Sheets for a shepherd, it was unusual. Shepherds were said to sleep on a straw-filled sack, on ferns, or on a woven cot. But this one apparently owned a bed. And therefore, also a house. They said he owned his own flock of sheep. They said he was waiting to marry one of us, Colombe or me. That was being told in the village, and we were sometimes teased about it. Camille said it was just a story and we should pay it no heed. She didn’t want us to talk about it anymore. But Colombe and I did talk about it.
“You go ahead and marry him,” she said.
“Are you crazy?” I said, “I’ll never marry.”

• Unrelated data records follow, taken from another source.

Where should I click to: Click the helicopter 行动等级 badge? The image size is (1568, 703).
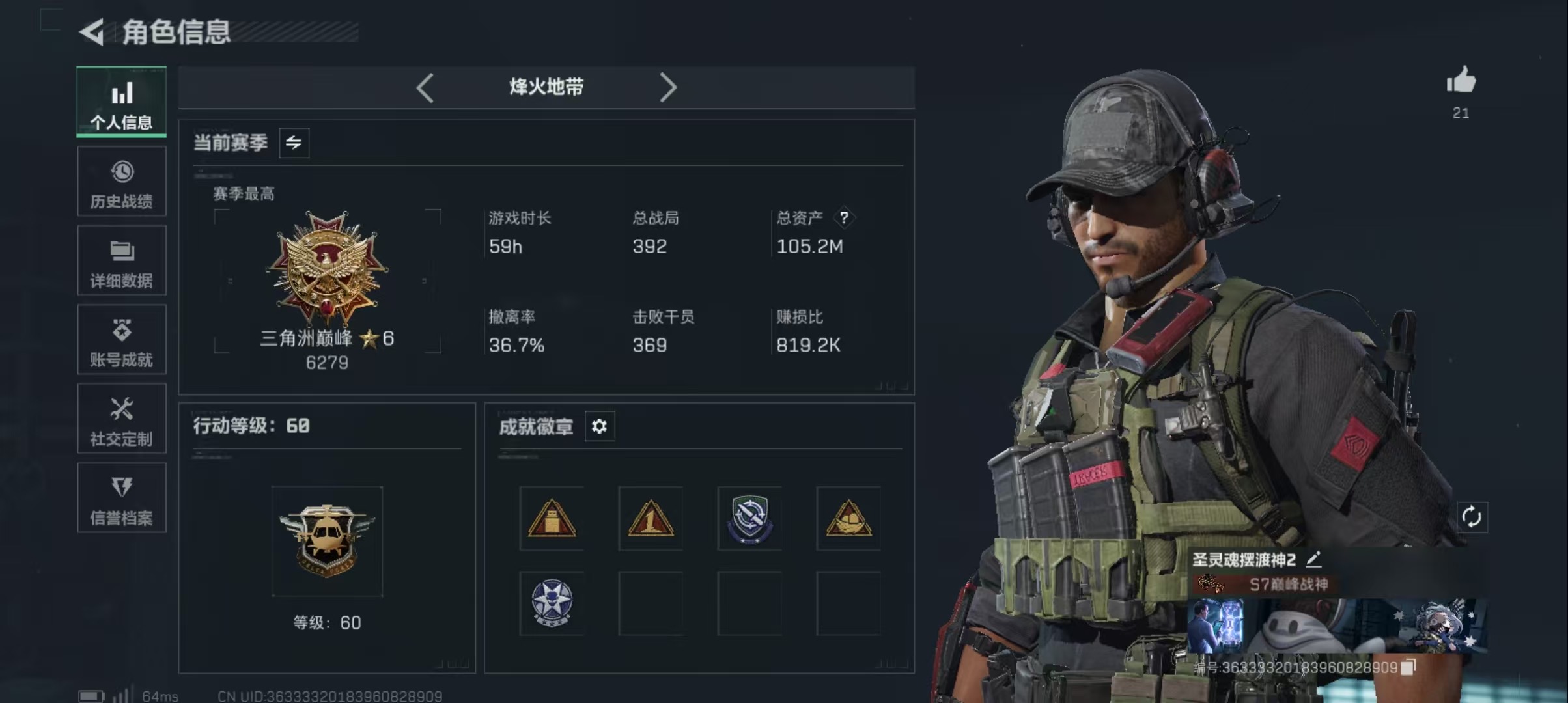click(x=327, y=541)
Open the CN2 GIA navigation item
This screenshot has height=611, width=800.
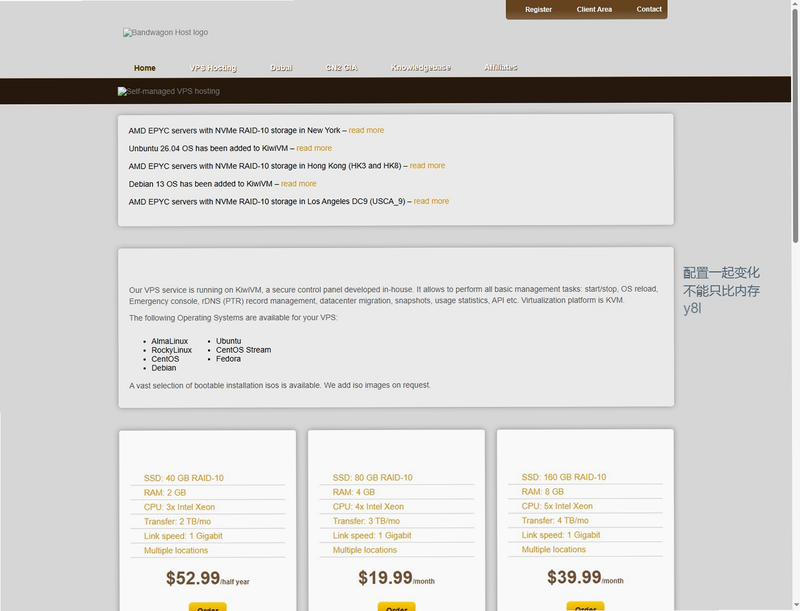[341, 68]
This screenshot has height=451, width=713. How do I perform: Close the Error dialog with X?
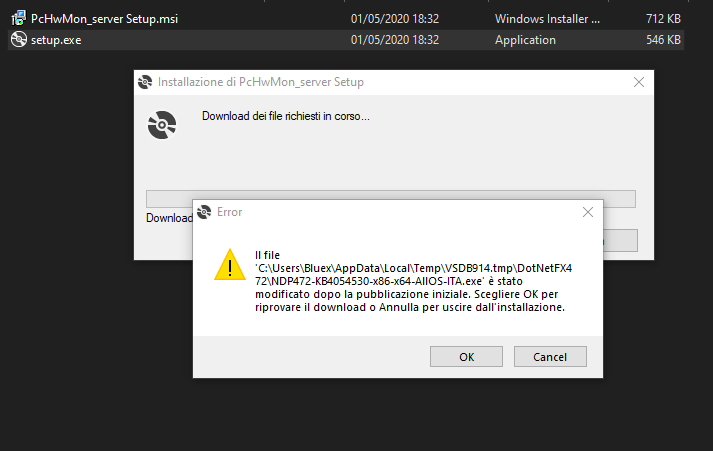[589, 212]
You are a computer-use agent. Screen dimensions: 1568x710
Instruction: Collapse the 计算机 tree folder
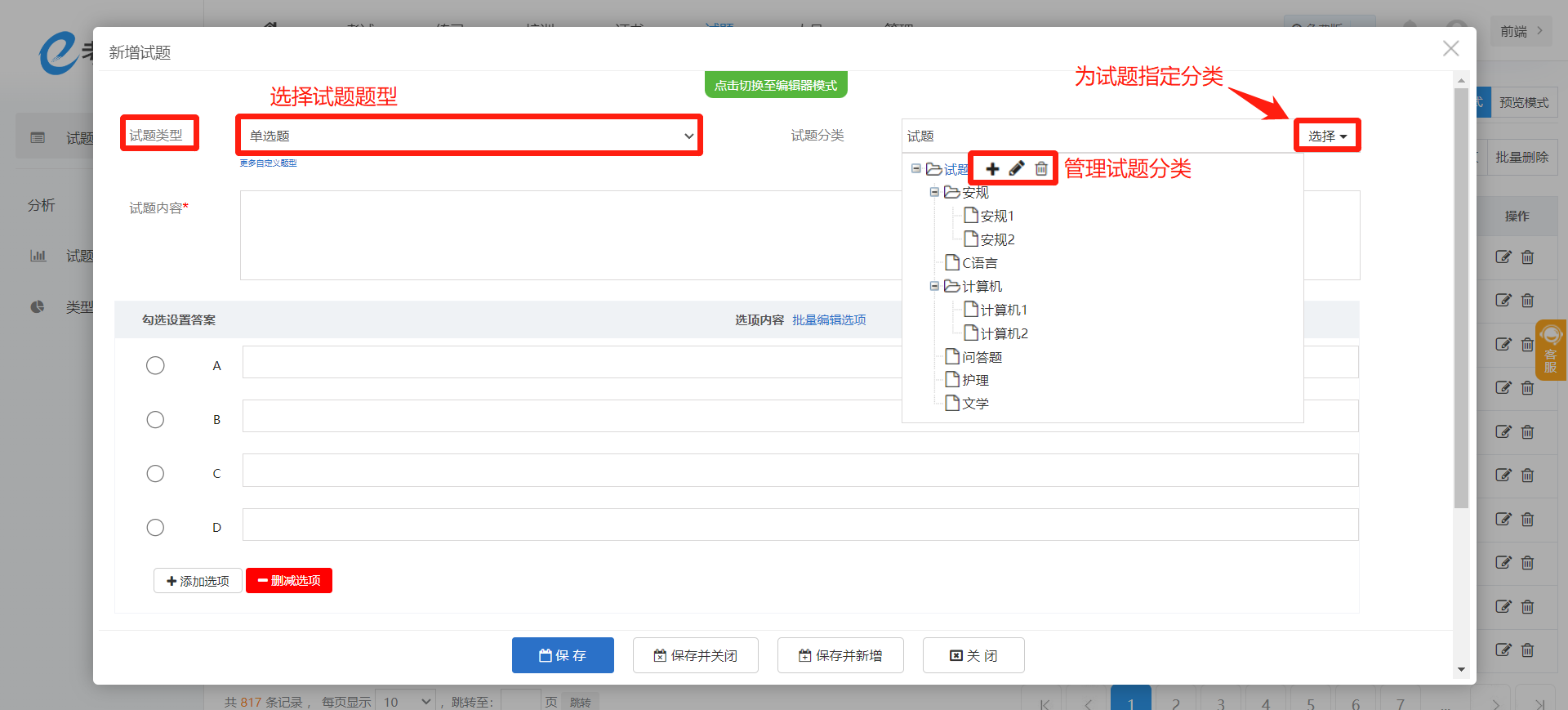tap(934, 286)
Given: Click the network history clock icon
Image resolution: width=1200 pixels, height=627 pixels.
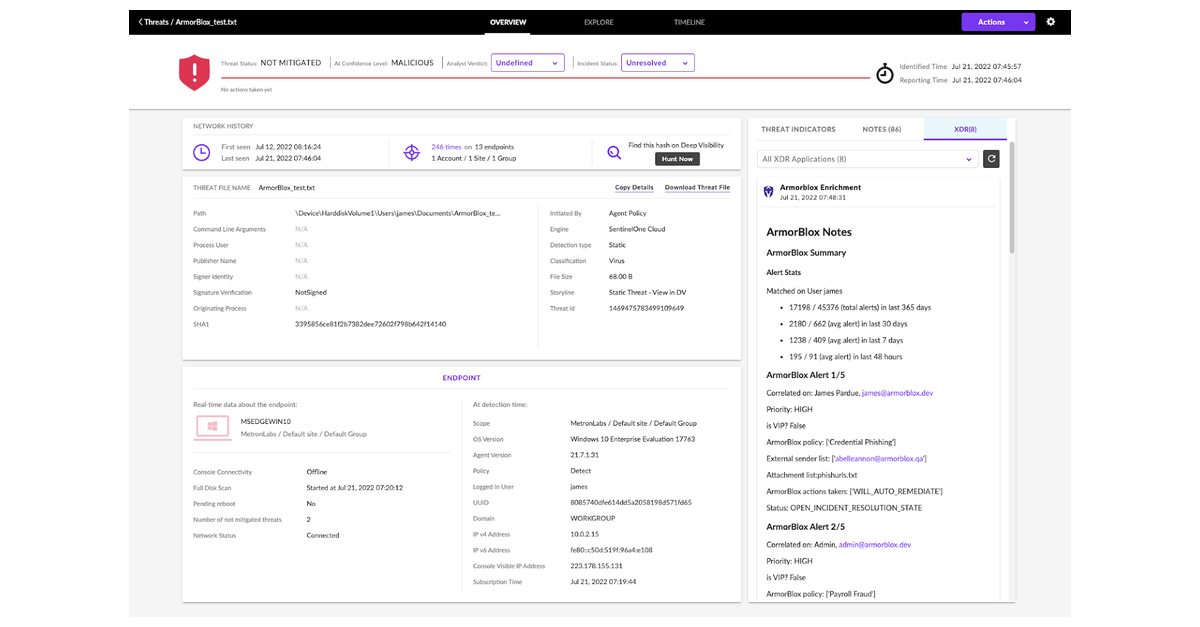Looking at the screenshot, I should (x=202, y=153).
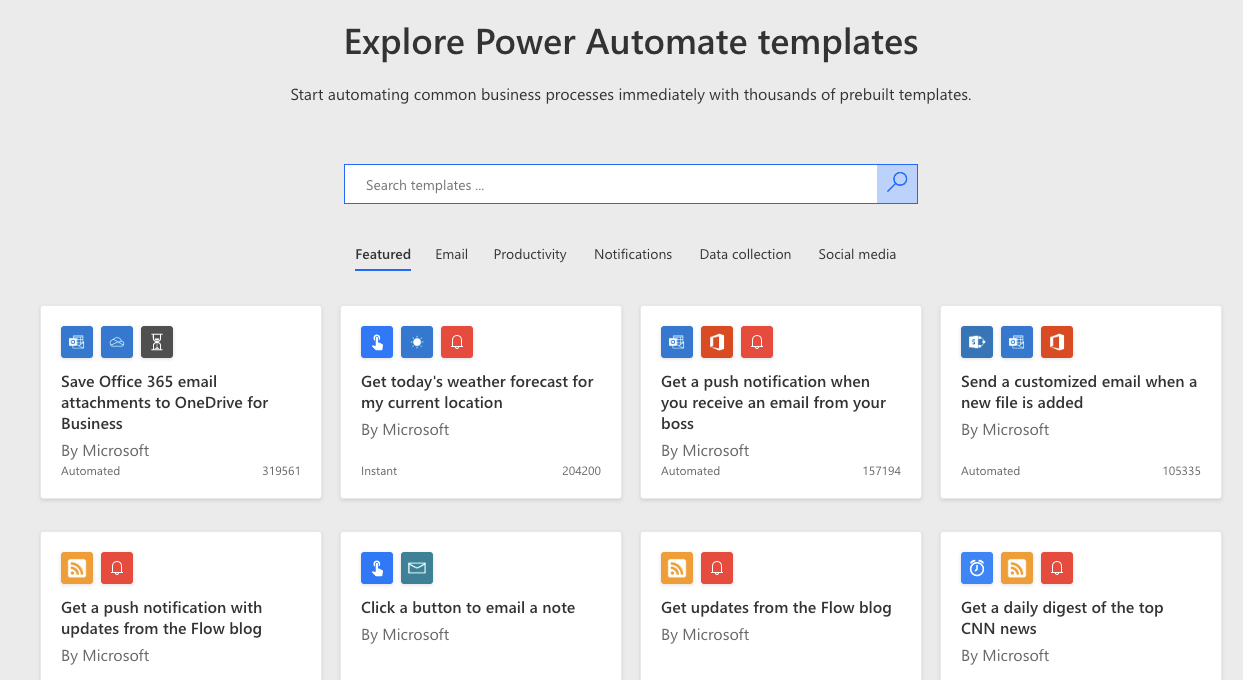Image resolution: width=1243 pixels, height=680 pixels.
Task: Click the MSN Weather sun icon
Action: (x=417, y=342)
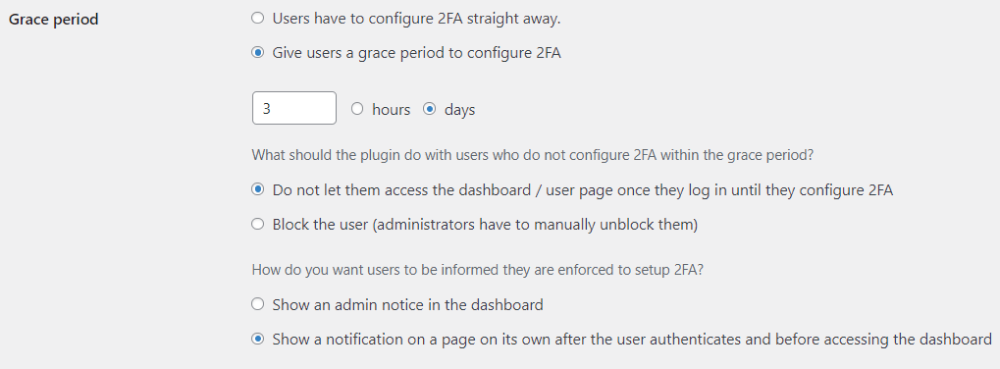This screenshot has height=369, width=1000.
Task: Select the 'Block the user' radio button
Action: [258, 224]
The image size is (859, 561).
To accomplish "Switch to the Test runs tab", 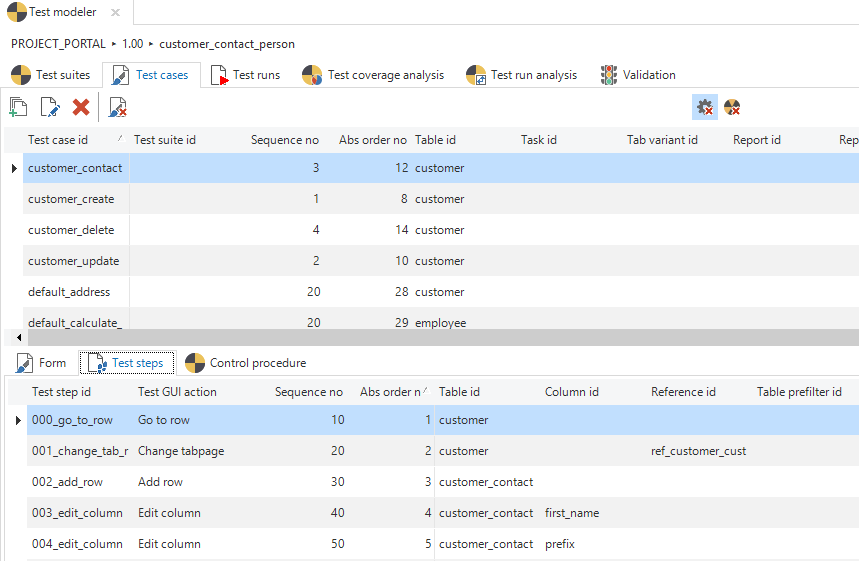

“If you don’t get married, you won’t be able to have babies,” Colombe said. She loved her two sisters and her little brother. I liked them too. I enjoyed playing pretend school with them and Colombe.
A long time passed before the shepherd came to collect his sheets. They were sheets made of strong linen. We had simply hemmed them, there was no need for lace or an embroidered border.
Colombe and I had heard the shepherd enter, and we were waiting in the kitchen. We were wondering what they had to discuss.
“He’s come to ask for your hand,” I said.
Colombe pushed me.
“You’re crazy,” she said. It was crazy. We were twelve or thirteen. But I was unable to shake it. The thought of that shepherd coming to take one of us was hanging over our houses like a dark cloud.
Camille wouldn’t say what the shepherd had come to discuss. He had come to pay, she said. And that was all we got.